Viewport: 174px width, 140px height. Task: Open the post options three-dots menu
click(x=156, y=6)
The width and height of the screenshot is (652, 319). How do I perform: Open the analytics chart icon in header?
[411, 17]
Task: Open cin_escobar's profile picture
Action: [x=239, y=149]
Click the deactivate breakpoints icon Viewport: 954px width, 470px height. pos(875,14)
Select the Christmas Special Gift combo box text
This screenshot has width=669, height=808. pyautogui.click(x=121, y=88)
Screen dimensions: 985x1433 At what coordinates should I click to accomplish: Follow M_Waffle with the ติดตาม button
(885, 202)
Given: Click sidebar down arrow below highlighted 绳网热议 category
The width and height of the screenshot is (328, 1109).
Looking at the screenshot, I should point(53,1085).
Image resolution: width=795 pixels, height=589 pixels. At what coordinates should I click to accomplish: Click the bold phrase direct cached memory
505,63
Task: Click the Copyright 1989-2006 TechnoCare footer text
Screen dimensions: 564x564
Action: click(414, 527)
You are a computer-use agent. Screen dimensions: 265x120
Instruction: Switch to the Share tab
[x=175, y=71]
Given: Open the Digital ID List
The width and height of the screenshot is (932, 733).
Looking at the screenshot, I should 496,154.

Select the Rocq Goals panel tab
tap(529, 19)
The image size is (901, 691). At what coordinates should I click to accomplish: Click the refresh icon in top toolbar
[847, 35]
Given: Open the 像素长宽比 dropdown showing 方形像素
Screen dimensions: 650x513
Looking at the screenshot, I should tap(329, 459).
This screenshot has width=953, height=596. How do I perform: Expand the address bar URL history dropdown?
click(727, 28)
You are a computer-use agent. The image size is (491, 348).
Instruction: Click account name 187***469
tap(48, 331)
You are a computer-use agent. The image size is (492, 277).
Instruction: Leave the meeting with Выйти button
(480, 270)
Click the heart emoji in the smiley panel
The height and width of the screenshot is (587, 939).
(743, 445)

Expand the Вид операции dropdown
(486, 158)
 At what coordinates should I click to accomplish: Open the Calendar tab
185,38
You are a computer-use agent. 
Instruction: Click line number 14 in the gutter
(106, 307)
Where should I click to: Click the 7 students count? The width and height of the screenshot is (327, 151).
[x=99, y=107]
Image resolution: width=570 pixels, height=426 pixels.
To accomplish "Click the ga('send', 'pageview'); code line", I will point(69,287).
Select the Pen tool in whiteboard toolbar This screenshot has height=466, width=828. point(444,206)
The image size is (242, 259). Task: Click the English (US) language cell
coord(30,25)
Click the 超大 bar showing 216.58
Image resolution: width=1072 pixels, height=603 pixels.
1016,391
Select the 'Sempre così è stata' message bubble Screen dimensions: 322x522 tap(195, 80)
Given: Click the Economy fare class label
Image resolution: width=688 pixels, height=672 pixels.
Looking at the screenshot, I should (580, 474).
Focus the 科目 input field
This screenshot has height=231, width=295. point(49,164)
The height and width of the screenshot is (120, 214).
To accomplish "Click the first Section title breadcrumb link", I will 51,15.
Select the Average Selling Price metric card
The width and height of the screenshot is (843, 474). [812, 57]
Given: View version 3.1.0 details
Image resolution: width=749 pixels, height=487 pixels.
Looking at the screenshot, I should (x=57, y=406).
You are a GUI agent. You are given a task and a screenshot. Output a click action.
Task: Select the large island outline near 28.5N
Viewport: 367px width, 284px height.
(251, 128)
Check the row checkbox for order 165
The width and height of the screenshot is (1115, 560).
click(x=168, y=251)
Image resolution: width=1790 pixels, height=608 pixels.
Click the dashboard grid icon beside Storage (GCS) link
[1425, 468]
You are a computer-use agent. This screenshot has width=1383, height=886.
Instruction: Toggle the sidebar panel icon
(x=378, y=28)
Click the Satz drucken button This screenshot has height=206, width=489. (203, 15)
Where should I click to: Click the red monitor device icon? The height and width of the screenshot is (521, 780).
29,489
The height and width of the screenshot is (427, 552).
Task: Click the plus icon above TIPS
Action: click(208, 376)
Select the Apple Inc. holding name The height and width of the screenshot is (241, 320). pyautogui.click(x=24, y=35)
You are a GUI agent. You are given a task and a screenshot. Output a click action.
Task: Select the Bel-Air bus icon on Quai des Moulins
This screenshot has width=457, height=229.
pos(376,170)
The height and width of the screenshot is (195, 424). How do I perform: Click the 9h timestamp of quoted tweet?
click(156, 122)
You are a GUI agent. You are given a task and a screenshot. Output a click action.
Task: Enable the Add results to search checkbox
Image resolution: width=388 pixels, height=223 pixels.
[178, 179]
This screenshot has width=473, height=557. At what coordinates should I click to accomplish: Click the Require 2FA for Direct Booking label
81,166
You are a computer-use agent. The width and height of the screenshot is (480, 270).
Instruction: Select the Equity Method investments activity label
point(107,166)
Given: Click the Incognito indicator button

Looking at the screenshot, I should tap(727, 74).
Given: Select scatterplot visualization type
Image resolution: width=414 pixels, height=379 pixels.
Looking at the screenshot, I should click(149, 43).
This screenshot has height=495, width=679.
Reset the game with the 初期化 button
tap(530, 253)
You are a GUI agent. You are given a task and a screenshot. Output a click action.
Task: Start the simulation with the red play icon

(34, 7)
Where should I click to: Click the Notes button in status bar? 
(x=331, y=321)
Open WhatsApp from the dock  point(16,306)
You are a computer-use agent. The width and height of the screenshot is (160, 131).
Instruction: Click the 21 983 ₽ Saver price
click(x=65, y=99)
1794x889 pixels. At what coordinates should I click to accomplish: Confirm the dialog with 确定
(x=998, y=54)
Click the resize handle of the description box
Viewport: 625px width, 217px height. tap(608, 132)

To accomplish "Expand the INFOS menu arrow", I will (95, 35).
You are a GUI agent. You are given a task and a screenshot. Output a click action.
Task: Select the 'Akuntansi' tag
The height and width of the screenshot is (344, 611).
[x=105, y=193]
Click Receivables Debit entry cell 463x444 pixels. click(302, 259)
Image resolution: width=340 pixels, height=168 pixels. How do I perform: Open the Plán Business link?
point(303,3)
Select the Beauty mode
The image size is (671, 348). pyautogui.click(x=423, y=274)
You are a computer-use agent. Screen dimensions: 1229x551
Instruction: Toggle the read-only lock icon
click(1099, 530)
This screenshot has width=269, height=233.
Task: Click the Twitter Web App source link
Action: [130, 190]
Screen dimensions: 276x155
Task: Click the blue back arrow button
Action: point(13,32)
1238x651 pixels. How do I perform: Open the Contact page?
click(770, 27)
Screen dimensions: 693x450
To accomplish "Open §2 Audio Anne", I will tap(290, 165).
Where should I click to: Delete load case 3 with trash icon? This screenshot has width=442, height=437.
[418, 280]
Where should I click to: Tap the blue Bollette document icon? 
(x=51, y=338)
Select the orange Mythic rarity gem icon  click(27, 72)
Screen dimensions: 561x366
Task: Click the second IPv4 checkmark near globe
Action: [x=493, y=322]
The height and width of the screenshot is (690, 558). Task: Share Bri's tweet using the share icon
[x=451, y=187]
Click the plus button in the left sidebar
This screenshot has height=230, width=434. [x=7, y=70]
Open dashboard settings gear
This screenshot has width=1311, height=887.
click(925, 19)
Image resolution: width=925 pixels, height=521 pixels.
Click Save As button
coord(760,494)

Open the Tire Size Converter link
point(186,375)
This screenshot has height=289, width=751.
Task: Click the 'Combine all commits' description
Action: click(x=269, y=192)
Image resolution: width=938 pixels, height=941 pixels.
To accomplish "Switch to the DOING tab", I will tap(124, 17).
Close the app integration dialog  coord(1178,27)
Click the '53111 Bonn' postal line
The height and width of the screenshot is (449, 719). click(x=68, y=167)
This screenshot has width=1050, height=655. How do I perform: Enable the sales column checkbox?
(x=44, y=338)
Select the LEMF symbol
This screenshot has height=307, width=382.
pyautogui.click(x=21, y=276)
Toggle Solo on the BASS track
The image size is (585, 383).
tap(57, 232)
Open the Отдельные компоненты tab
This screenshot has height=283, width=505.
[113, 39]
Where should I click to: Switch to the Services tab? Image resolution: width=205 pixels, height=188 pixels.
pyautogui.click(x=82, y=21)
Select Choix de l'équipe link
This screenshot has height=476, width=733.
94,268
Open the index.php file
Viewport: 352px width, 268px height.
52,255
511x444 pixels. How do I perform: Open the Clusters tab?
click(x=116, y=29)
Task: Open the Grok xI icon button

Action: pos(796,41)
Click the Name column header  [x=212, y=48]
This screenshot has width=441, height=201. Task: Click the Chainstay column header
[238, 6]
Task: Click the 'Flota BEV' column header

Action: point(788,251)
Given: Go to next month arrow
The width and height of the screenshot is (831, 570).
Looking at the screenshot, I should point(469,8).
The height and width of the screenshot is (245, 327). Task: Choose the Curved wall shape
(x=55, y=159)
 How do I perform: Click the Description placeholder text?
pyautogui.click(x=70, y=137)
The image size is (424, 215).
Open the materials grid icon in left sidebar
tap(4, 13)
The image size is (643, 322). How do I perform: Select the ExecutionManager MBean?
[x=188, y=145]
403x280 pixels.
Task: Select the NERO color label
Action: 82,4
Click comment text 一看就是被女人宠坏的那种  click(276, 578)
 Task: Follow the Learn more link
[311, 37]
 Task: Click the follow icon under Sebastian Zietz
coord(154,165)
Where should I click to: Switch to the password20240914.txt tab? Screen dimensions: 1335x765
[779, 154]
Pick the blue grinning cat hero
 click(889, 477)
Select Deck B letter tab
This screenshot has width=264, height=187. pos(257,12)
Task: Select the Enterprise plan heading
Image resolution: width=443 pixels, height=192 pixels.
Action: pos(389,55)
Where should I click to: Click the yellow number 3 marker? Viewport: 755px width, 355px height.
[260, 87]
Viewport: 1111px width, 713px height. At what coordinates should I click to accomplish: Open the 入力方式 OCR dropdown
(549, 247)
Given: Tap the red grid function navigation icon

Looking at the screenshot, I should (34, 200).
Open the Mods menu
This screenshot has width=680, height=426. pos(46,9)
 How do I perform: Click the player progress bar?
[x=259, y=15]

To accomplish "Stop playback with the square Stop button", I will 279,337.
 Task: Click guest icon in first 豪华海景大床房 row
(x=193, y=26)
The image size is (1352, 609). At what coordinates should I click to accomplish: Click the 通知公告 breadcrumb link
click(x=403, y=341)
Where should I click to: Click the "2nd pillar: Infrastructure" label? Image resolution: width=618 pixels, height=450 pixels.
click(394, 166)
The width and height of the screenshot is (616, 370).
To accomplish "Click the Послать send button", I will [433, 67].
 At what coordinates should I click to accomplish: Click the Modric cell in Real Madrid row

> About this exercise
Take the line containing "pixels, height=450 pixels." as the start and the last line of the data as the end, and reproduce that range exactly.

> Output for this task
Where should I click to: Click the "2nd pillar: Infrastructure" label? Image resolution: width=618 pixels, height=450 pixels.
click(394, 166)
The width and height of the screenshot is (616, 370).
To accomplish "Click the Послать send button", I will [433, 67].
 At what coordinates should I click to accomplish: Click the Modric cell in Real Madrid row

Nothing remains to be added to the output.